Separate and apart from the corporate income tax, the franchise tax acts as a statewide property tax on land, buildings and other capital assets owned by companies organized as C corporations and S corporations – the legal structure used by the state's biggest businesses – but not on those organized as limited liability corporations or partnerships – which can range in size and profits from tiny dollar amounts to millions of dollars in revenue.
In their original bill, House lawmakers proposed trimming the franchise tax from $1.50 to $1.35 on each $1,000 of property owned. Senators want to do away with the franchise tax altogether and impose a new, flat-rate business privilege tax on all businesses, LLCs and C corporations alike.
As part of their ongoing negotiations over a tax reform bill, the House made a counteroffer to the Senate late last week. Documents provided by a source knowledgeable about the negotiations, show the House's latest offer would keep privilege taxes as they are, taxing $1.50 per $1,000 of property.
That's unlikely to make the state's biggest businesses happy. The North Carolina Chamber endorsed the Senate version of tax reform earlier this month, in large measure due to the fact that it eliminated the franchise tax by 2018.
But the House is concerned that the Senate plan would force budget-writers to cut the budget more deeply than is prudent. Keeping the franchise tax at its current level allows the House to agree to some Senate positions while avoiding the deepest budget cuts.
However, talking about budget and tax "cuts" is a semantically fraught proposition.

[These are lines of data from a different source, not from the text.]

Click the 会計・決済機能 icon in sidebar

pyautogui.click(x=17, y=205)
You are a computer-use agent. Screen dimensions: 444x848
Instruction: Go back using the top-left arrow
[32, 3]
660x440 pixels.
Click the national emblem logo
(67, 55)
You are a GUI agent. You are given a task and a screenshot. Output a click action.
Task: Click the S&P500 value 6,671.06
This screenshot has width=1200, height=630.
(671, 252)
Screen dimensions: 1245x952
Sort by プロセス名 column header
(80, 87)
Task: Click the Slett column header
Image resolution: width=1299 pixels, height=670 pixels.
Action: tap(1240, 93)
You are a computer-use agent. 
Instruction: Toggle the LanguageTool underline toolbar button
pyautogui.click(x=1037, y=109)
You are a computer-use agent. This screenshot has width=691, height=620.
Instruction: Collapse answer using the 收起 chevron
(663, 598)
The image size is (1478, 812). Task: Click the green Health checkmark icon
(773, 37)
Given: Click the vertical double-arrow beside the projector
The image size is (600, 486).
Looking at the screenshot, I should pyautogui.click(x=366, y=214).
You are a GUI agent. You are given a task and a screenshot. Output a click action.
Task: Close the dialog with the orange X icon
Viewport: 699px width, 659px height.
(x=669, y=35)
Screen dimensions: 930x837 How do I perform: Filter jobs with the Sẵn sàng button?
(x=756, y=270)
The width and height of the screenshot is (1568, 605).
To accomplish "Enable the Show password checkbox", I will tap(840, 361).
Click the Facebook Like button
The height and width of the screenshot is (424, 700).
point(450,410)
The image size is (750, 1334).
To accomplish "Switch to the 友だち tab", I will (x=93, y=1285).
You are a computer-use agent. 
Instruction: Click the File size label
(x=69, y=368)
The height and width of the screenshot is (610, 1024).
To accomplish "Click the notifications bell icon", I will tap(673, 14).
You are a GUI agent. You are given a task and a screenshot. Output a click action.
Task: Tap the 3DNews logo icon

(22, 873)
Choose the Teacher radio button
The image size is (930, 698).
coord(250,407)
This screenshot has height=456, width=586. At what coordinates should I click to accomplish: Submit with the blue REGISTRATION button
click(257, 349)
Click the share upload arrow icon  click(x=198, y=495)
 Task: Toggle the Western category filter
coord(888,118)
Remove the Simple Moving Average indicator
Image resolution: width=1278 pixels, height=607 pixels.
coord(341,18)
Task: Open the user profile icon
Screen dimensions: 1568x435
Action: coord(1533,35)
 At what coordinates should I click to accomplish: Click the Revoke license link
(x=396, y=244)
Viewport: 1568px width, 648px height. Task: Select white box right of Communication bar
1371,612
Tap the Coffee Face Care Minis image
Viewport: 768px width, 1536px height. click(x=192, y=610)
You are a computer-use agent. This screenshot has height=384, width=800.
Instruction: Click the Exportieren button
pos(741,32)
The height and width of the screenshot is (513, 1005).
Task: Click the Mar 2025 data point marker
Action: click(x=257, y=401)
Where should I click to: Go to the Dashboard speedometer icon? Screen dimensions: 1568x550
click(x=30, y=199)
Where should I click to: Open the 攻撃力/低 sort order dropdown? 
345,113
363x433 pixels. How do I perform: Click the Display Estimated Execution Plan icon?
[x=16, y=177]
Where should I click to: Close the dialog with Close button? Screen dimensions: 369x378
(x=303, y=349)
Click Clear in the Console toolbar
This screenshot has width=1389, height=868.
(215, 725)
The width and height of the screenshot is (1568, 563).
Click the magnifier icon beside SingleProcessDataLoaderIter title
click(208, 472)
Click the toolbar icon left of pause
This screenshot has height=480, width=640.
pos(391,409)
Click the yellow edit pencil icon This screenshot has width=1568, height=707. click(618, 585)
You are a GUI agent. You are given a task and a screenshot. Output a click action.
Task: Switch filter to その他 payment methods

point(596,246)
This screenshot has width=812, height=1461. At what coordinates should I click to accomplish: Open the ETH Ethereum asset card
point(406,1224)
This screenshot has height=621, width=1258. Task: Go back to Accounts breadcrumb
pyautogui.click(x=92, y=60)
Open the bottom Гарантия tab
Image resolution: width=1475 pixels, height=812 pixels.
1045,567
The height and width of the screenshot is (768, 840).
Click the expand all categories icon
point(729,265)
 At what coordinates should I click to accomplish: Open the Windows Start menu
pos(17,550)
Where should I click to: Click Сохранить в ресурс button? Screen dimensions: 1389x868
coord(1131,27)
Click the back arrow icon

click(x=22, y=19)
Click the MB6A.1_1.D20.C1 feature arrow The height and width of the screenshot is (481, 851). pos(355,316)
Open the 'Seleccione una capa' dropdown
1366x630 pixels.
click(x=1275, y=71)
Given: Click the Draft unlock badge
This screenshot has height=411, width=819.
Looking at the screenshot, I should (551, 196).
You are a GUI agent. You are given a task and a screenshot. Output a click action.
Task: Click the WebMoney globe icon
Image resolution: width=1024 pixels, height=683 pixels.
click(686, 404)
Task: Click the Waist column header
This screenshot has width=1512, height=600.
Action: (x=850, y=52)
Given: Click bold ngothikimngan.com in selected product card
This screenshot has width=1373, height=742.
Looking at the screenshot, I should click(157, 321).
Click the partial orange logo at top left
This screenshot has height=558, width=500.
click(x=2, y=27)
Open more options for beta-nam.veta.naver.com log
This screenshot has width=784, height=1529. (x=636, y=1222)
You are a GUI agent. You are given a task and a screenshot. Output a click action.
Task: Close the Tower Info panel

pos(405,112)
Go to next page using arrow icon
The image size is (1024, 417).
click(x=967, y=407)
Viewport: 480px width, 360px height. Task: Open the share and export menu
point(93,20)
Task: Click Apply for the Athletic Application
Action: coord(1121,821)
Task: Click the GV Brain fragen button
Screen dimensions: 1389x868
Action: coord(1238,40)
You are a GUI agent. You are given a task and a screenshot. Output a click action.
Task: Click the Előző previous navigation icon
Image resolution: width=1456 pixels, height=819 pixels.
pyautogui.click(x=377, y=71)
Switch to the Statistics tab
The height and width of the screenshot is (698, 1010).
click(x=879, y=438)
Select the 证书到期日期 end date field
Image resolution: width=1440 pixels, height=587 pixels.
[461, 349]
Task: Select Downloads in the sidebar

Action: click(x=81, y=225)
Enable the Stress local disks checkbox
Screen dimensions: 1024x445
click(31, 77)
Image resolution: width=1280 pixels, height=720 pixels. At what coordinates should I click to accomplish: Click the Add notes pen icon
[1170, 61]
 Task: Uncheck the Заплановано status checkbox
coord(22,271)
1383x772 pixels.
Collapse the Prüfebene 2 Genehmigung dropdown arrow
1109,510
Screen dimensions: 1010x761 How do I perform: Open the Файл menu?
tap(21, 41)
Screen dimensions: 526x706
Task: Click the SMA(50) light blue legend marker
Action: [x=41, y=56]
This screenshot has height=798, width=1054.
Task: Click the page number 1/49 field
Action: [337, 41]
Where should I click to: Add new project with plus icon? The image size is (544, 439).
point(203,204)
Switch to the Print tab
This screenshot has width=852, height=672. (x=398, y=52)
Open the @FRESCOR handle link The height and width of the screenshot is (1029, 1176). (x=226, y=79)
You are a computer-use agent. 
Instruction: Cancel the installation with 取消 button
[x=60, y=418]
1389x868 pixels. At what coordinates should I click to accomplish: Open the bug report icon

The various tax proposals put forward by the House and Senate would both raise less revenue than the current system would, and many taxpayers would pay less per year under each plan.
But in the aggregate, each of the most recent revenue proposals would bring in more money to state coffers, they would just do it at a slower rate than the current tax system does. So, while the current tax code would bring in roughly $24.27 billion by fiscal year 2017-18, the House plan would raise $23.5 billion that same year, or $769.2 million less than the current plan. The Senate proposal restricts revenue growth even more, with state income growing to only $22.94 billion, or $1.33 billion less than the current system.
All three systems allow for government to grow somewhat. The policy question, of course, is whether that growth is fast enough to keep up with demands for needed government services.
Other key things to know about the House's latest counteroffer to the Senate include:
- So far, the House is sticking by its position of trimming the state's three-tiered income tax system to a flat rate of 5.9 percent. The Senate would drop personal income tax to 5.25 percent in fiscal year 2015-16.
- The House would eliminate a $50,000 personal business deduction taken by businesses not organized as C or S corporations this current tax year. That would mean many taxpayers would need to adjust how much they're making in quarterly payments. The Senate plan eliminates that deduction but not until the next tax year.
- The Senate proposal would eliminate the corporate income tax entirely. The House moved toward the Senate's position in its latest offer, proposing that the corporate income tax rate drop to 5 percent by 2016.
- The new House proposal would eliminate the sales tax holiday for both Energy Star appliances as well as back-to-school shopping, just as the Senate would have.
- The House has agreed to a Senate proposal that eliminates a tax break for tobacco wholesalers who file their paperwork on time.
Senate leaders are expected to make their own counteroffer later this week.